De acordo com o delegado regional, Jorge Koch, os índices de afastamento no trabalho são maiores entre escrivães, que fazem o atendimento direto ao público. “Temos uma escrivã afastada há dois anos, outra há oito meses com licença médica e ainda dois que foram readequados em outras funções”, colocou. Entre as causas, o delegado ressalta a carga de trabalho, com até três plantões por mês. “Precisamos de um concurso somente para atender a defasagem do efetivo. Infelizmente, quem fica terá que acumular funções”, confirmou.

Conforme o Sindicato dos Policiais Civis de Santa Catarina (Sinpol), nos anos de 2011 e 2012 quase mil licenças foram concedidas aos agentes públicos. A principal causa dos afastamentos é o transtorno mental e comportamental. Os indicativos foram repassados pela Coordenadoria de Saúde Ocupacional do Setor de Recursos Humanos na Polícia Civil de Santa Catarina. “Os números comprovam o quanto os policiais civis estão doentes. Na data da coleta dos dados, dia 10 de agosto do ano passado, 73 agentes estavam afastados para tratamento de saúde”, conta o diretor de Assuntos Profissionais e de Divulgação do sindicato, o policial Arilson Carlos Nazário.

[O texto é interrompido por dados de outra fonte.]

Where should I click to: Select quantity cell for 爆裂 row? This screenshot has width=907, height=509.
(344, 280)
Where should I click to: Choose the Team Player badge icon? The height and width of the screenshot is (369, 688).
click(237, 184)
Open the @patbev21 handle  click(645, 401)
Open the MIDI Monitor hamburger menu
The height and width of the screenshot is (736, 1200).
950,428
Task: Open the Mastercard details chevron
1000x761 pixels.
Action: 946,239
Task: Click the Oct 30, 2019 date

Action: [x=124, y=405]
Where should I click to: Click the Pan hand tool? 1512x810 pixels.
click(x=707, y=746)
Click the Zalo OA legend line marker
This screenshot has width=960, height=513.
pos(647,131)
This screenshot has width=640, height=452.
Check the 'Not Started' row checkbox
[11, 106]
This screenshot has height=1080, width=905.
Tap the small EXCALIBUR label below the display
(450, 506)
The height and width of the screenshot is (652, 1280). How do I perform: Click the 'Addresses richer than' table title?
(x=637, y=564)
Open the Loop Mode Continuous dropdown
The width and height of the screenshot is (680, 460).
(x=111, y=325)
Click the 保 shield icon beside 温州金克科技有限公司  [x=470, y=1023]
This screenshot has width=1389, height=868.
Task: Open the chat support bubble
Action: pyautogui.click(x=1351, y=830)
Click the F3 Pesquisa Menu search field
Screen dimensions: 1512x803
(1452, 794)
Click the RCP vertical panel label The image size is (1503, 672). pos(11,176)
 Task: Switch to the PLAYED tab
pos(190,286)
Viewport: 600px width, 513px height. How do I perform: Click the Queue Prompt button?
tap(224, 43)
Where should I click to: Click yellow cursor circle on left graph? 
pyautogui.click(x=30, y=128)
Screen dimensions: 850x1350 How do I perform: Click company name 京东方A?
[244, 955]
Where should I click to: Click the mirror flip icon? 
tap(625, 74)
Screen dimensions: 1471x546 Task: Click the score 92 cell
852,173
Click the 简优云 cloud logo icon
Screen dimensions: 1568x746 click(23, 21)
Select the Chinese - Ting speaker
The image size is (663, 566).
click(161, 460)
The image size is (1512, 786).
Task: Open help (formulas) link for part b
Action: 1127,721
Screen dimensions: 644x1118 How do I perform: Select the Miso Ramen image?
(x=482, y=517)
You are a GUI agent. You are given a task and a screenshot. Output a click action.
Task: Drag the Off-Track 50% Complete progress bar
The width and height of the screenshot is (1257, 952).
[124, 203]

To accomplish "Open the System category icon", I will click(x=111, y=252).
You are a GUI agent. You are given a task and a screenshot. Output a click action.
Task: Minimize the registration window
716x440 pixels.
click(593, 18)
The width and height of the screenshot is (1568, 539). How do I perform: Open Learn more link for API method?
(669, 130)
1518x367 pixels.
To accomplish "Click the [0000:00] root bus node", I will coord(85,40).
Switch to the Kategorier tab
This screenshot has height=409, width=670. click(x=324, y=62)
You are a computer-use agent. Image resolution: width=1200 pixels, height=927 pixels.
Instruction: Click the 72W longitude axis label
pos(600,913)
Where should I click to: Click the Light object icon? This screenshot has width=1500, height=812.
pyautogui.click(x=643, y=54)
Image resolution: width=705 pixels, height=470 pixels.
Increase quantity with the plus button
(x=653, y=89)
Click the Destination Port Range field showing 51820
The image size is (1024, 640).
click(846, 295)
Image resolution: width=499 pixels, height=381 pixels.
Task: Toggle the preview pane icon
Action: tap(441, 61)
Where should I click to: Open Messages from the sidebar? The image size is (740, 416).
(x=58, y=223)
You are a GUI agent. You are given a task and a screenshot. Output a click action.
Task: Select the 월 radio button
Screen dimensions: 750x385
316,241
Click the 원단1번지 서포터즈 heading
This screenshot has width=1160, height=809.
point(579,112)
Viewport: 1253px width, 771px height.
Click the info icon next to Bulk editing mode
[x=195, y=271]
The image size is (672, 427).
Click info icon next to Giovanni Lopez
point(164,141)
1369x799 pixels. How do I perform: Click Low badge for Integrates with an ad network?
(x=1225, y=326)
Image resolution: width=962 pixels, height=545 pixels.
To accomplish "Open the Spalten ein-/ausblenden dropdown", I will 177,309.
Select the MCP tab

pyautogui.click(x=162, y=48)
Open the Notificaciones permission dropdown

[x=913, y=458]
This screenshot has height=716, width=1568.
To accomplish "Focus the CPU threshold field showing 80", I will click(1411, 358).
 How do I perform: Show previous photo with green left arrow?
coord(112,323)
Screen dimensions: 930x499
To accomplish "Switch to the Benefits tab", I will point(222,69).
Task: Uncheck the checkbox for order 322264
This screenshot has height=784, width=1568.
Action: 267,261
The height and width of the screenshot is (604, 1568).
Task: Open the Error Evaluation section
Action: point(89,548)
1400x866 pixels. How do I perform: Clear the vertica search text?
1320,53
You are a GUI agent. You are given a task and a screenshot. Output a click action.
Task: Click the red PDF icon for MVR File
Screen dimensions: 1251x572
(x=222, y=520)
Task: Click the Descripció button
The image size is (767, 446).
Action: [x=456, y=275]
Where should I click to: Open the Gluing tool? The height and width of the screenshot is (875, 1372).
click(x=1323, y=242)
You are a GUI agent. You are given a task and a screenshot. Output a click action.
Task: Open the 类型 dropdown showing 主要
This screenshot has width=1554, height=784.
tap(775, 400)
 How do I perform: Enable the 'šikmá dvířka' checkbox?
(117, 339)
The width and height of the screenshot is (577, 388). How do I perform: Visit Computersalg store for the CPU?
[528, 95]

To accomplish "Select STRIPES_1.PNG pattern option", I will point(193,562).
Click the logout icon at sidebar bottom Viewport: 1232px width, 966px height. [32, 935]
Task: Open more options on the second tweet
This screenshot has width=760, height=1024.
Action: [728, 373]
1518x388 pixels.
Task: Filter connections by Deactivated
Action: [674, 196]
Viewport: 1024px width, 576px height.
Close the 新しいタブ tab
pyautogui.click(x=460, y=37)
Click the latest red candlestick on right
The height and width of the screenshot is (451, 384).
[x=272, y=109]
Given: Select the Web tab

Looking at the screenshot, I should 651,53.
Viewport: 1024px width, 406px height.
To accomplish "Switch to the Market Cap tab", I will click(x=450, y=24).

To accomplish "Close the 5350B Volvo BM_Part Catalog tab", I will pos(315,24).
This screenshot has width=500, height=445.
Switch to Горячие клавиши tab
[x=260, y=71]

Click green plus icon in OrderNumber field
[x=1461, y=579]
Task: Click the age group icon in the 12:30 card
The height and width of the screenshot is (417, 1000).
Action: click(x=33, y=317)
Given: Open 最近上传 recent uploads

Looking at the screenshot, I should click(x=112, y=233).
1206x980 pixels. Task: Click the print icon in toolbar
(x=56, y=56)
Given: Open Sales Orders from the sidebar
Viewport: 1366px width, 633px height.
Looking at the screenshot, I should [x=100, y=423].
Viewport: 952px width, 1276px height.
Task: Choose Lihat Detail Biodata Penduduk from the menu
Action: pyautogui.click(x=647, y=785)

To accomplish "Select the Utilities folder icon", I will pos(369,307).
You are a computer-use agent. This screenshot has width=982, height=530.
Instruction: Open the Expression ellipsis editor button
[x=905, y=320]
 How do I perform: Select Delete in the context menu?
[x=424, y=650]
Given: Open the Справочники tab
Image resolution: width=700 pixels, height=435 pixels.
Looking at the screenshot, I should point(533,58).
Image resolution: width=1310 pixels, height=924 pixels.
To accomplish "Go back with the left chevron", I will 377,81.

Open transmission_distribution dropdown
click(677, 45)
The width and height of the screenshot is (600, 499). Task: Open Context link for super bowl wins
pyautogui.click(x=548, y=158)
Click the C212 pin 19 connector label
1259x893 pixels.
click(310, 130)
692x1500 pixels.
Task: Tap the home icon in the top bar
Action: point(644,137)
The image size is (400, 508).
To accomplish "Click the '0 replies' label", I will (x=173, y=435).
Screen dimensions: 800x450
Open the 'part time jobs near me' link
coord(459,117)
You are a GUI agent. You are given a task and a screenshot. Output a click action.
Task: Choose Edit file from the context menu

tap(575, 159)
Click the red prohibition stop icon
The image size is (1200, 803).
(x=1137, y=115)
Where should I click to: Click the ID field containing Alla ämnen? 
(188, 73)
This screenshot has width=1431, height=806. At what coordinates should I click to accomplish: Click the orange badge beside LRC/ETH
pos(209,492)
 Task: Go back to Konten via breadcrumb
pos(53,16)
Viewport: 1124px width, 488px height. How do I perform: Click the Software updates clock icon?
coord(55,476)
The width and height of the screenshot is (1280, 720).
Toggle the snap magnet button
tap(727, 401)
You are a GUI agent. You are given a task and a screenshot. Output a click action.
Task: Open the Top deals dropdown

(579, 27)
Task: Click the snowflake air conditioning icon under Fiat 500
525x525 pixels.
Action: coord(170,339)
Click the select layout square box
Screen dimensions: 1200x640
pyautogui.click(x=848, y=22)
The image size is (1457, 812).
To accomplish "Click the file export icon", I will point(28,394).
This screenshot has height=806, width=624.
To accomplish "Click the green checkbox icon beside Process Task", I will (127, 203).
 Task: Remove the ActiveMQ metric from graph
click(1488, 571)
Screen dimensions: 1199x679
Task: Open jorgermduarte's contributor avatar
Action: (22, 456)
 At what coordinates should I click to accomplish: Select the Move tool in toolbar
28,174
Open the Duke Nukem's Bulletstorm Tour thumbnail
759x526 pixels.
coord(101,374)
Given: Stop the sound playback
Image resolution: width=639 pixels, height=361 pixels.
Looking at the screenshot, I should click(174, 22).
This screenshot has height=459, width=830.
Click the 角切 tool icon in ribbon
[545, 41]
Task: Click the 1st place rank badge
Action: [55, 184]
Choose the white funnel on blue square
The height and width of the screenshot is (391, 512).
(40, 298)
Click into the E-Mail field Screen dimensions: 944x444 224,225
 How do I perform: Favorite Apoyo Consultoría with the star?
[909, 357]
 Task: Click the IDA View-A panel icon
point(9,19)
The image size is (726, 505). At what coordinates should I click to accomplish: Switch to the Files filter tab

“Há uma média de quase 25 policiais civis de licença para tratamento de saúde por mês. Consta que muitos policiais civis estão trabalhando doentes, por conta de perdas salariais quando em licença para tratamento de saúde”, ressalta. Conforme levantamento do Sistema Integrado de Gestão de Pessoas, em agosto de 2013 mais de um terço do efetivo atual possuía de 25 anos a 35 anos de tempo de serviço. “Somado ao alto índice de desligamentos por exoneração a pedido, uma média de 50 por ano, resta dizer que a Polícia Civil de Santa Catarina está encolhendo, envelhecendo e adoecendo como nunca”, pontua.